"We Choose Love"
I took a trip to Boston Friday, my first in over a year.
We’d driven through, but hadn’t stopped
since Patriot’s Day, 2013, a day of such profound pain in our region.
No, I wasn't there. But a year later, I still find it difficult to
wrap myself around what happened, bombs exploding, shrapnel flying, death and catastrophic injury, rivers of
blood painting the sidewalk, cities on lock-down, a shootout in the streets.
But now, I have this.
After the bombing, people came to grieve, to morn, to
process, to support, and a memorial grew at the site of the explosions. Sneakers and T-shirts, signs, flowers,
ribbons, candles, crucifixes, a mountain of agony and hurt and emotion growing
in a place forever marked by horrific tragedy. After weeks,
the city had to move the memorial to Copley Plaza. In June they disassembled it, vowing though,
to keep every piece of it intact, which they did. And last week, in time for this year’s race,
they resurrected pieces of the memorial in an exhibit at the Boston Public Library. When I heard this, I knew it was time to go.
You see, the Boston Marathon was a family event for me. Growing up, we lived walking distance to the half-way
mark and on Patriots' Day, aka, Marathon Monday, we scampered to town
and cheered on the runners, some years handing them wet sponges,
sliced oranges, cups of water. As a
recent college grad, I stood with friends at “Heartbreak Hill” and encouraged
weary participants. As a newlywed, I
stood on the top floor of my sister’s house on the old route through Ashland,
growing dizzy as wave after wave of runners flowed by her house. I took my daughter to see the race...at the half-way point with my brother, at the beginning with my sister.
In spite of such happy memories, long before last year, Patriot’s
Day, our quintessentially Massachusetts holiday, was marked by grief for
me. When I was a child, my grandmother died
early that morning, delivering my first searing, incomprehensible introduction
to a sorrow so big for me then, so unfathomable, that I can compare the way it
rocked my little sphere, to what I felt on September 11, 2001, and, on Patriots’
Day 2013—as if the world was picked up and shaken, tumbled upside down, pockets
emptied of all comfort and all certainty except one…that life would
never be the same.
Last April, when this newest, awful grief landed, I struggled to cope.
Since then, I’d wanted to honor those lost and injured, to
pay tribute to this Boston that refused to bow
down to terror, our proud and hopeful and forward moving city. But, I didn’t. And I needed to. I needed to get my centered self back. And for some reason, this exhibit at the library gave me the excuse, made it possible for me to make a peace with the atrocity of last spring, to reclaim my own kernel of Boston.

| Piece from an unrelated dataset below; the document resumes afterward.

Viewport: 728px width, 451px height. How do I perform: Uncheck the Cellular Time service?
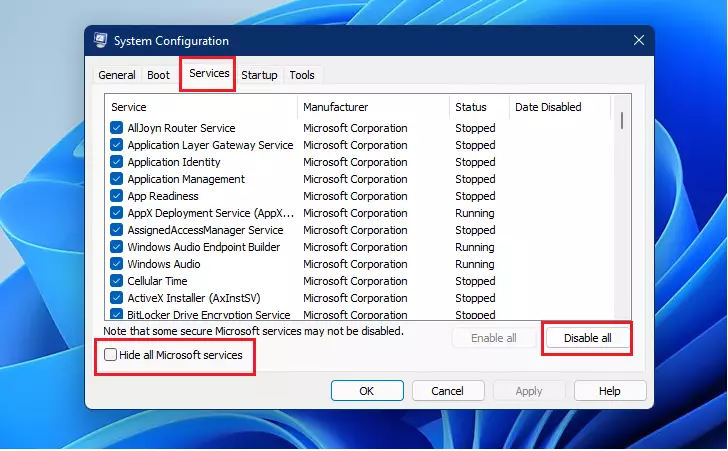coord(117,281)
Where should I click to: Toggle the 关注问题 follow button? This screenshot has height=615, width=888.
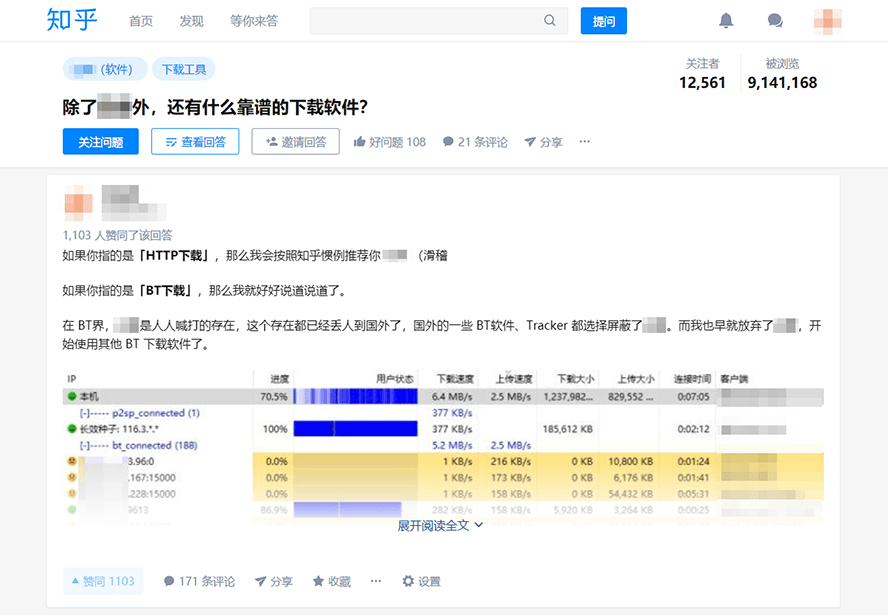tap(101, 142)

And so, three days before this year's race, I trudged up the steps of the subway
mid-morning, walked down Boylston Street, eyeballed the blue and yellow finish
line, paused at the cherry tree in front of The Forum Restaurant
where one of the bombs exploded, where passersby continue to leave flowers, Friday,
yellow and pink tulips in memory.
Then I crossed the street and entered the library to visit the centerpiece of
sneakers with their messages of inspiration, all shapes and sizes of Red Sox,
Celtics, Bruins jerseys etched in black markers with moving snippets, notes written
on yellow stickies, on lined sheets, construction paper, poster board, consolation
captured like floating angels, heartfelt words netted in red pen, blue, black, purple
and gold. From New Jersey, Minnesota and
Newtown, CT, from California and Istanbul, messages from across the world, encouraging
us, hugging us, patting Boston on the back, holding the city up.
Toward the end of the display, visitors were invited to
write remarks on tags and hang them on the branches of four cherry trees, and I wrote the only words that I could come up with
to sum up what hovered at my core, after seeing such a moving presentation.
Afterward, I sat down and watched a slide
show of the memorial as it had appeared on the street, before it was
moved. So many sneakers, so many
messages, so much pain and love, hope and heart. I was stunned by all the goodness, and the words written on the side of a running shoe captured what flowed like
liquid inside of me, the sentence I would have written on a tag and hung on a tree, if
only I had thought of it first.
“I have
never loved this city more.”
And if that wasn't enough, settled as I was inside myself, with a good calm in my heart, I walked across Boston Common on my way back to the train station, and found this.
In honor of all the victims, but especially Martin Richards, Kristal Campbell, Lingzi Lu, April 15, 2013, Sean Collier April 18, 2013 and for Mary Florence O'Brien Lucas, April 21, 1969.